▶ [What you are asked to do]: What's needed is an exact copy of the lines from the one that contains "At what coordinates" to the end of the data below, leaving the pictures out.

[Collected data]
________

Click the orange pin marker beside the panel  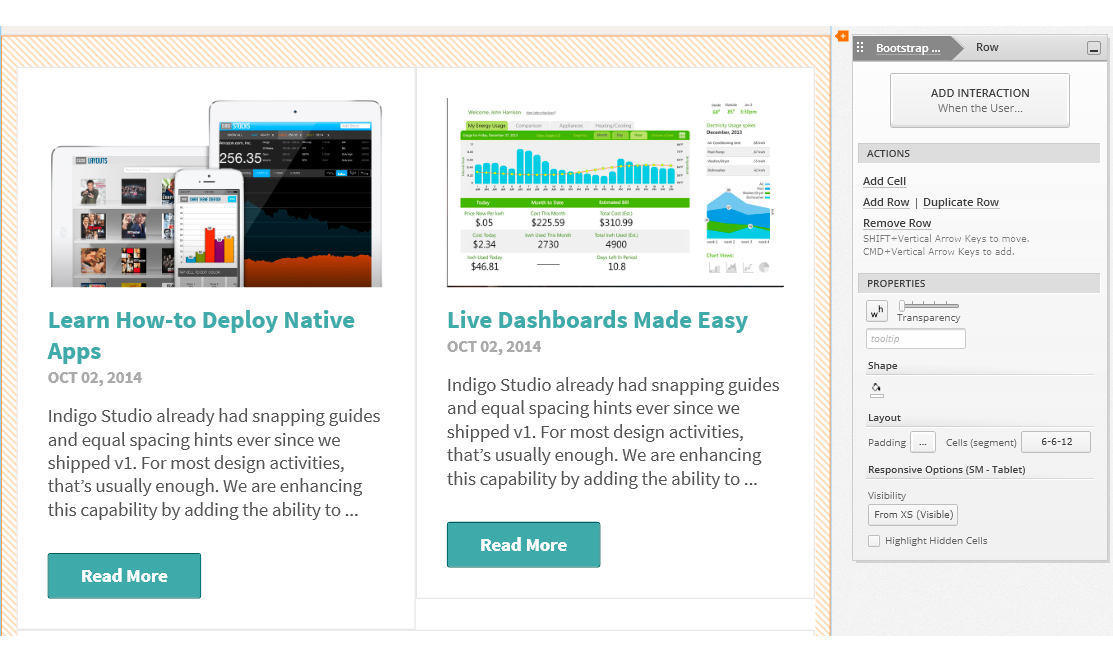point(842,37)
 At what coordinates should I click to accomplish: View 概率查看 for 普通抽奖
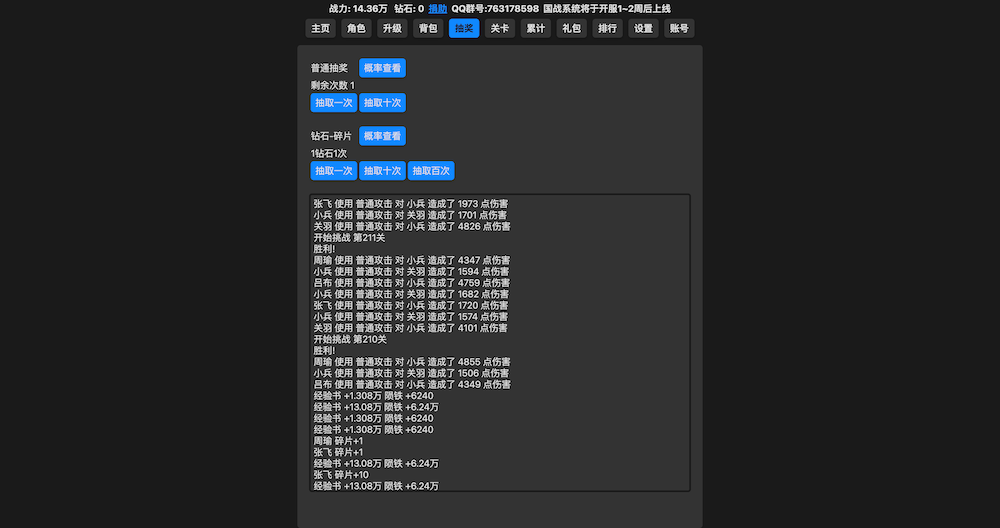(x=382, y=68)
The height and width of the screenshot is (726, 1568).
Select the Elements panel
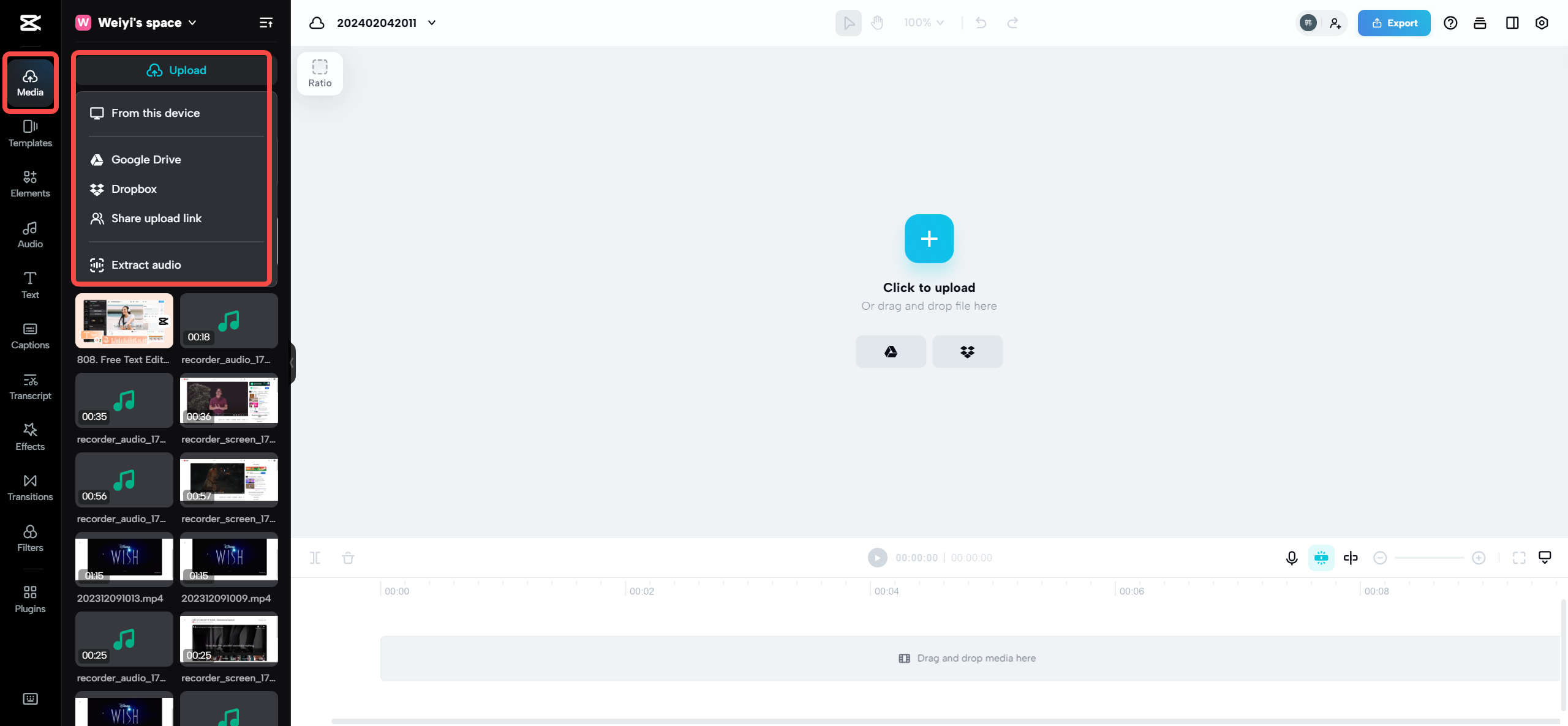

________

▶ [Solution for this task]:
 At what coordinates should I click to accomplish: View 概率查看 for 普通抽奖
(x=382, y=68)
The height and width of the screenshot is (726, 1568).
Select the Elements panel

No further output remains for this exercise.